Несколько раз я побывал на собраниях писателей-коммунистов на частных квартирах, однако и там меня не покидало ощущение нереальности бытия, которое я испытывал в своем одиночестве. Сходились добропорядочные люди среднего класса, искавшие, по-видимому, какую-то возможность проявить себя, — позже они пришли к проповеди самосовершенствования по примеру различных религиозных групп. Стремление к самоочищению было неизбежно связано в те времена с принесением настоящего в жертву лучезарному социалистическому будущему; это должно было помочь человеку преодолеть опустошенность, двойственность, противоречивость и обрести четкую нравственную позицию. Хотя я не мог осознать глубину разъедавших меня противоречий, я чувствовал, что они не уживаются с самодовольством и взаимными похвалами, которые расточали друг другу «левые». Один из парадоксов заключался в том, что, призывая людей к единению и солидарности, я сам не мог примкнуть ни к какой организации, будучи не в состоянии стать таким, как все. Поняв, что возврата к прошлому нет, я увлекся философией человека, стоящего вне политики, условно говоря, «ибсеновского» или «чеховского» героя. Казалось, на смену благородству всех уровней — от личности до нации и государства — пришло тактическое и стратегическое маневрирование. Позже я попытался осмыслить это через характерное для эпохи отрицание трансцендентного, но в тот момент политика еще не стала для меня формой бегства от реальности, оставаясь ее закономерным проявлением, которым нельзя пренебречь. Если я тогда и отвернулся от нее, то исключительно из-за глубокой неудовлетворенности собой и разочарования в людях.

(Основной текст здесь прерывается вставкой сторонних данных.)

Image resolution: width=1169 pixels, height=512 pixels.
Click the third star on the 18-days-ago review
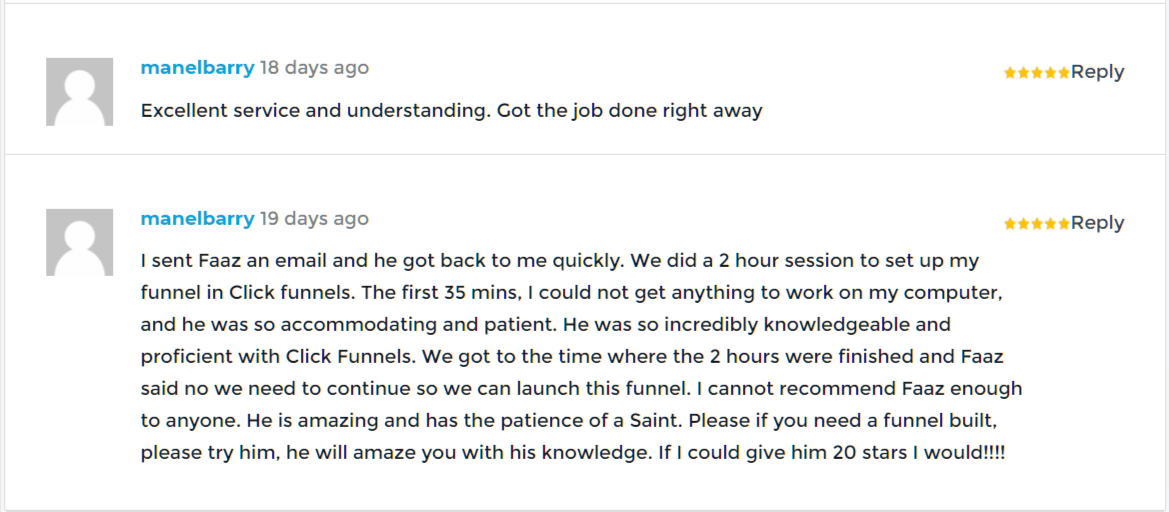point(1037,73)
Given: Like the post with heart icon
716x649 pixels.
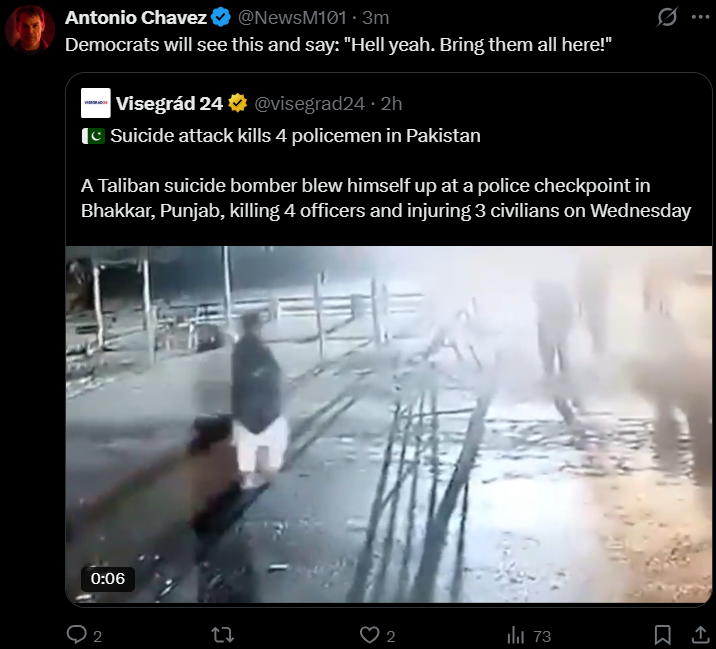Looking at the screenshot, I should coord(369,635).
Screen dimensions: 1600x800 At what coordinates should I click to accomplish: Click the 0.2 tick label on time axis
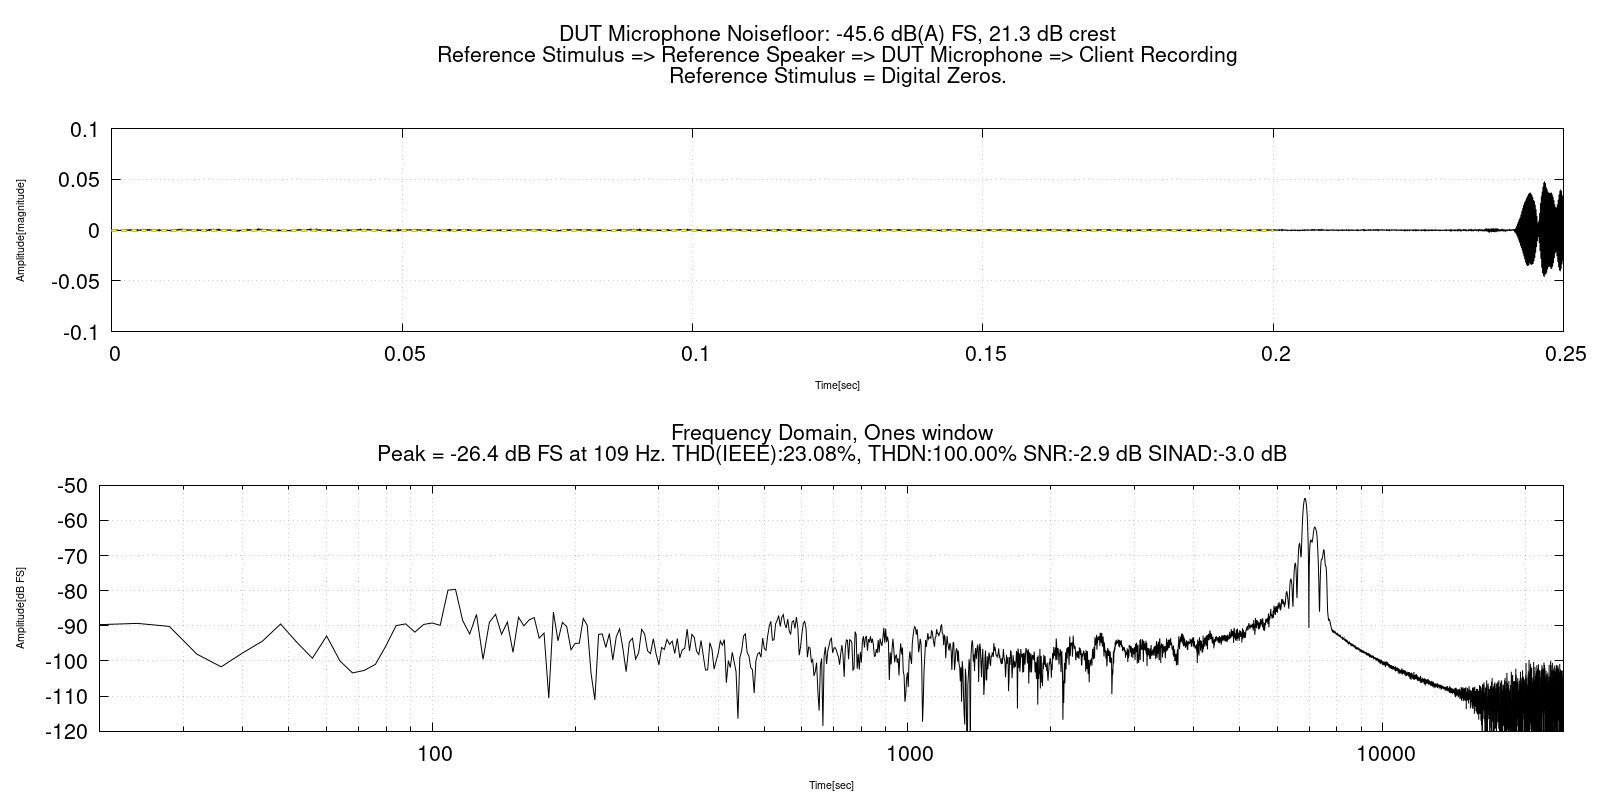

К тому времени — началу пятидесятых — джунгли Америки кишели бывшими радикалами, разочарованными не только в Советах и демократии, но даже в возможностях науки возвысить дух. Евреи ударились в католицизм, социалисты, под видом охоты на ведьм забыв всяческие заботы о соблюдении свобод, примкнули к травле коммунистов, а убежденные пацифисты били в барабаны «холодной войны». Все это представлялось очередной попыткой уйти от решения сложных нравственных проблем, в образе которых представала жизнь. Время поощряло разного рода перерождения, поэтому наиболее беспринципные приняли участие в воскрешении антисоветских настроений бывших радикалов. Меня при этом еще угнетала непоколебимость собственных пристрастий, а также вновь нахлынувший страх, преследовавший с детства, что я слишком эгоистичен. И все же вопрос заключался не в модном очернительстве Советов, но в том, за что ты сам выступал. Как социальные перемены повлияли на жизнь людей, удалось ли вознести их над мертвой равниной, где они прозябали в своем большинстве? Левые, перебирая четки, молились вечно туманному будущему бесклассового справедливого общества, а новые ортодоксы требовали безоговорочно принять американский образ жизни, с чем я едва ли мог смириться, помня об отложенном в долгий ящик стола запрещенном киносценарии, что свидетельствовало не только о массовом притеснении тех, кто жил под Бруклинским мостом, но и о репрессивной мощи правого крыла профсоюзов, распространивших свою власть на всю страну вплоть до павильона «Коламбиа пикчерс».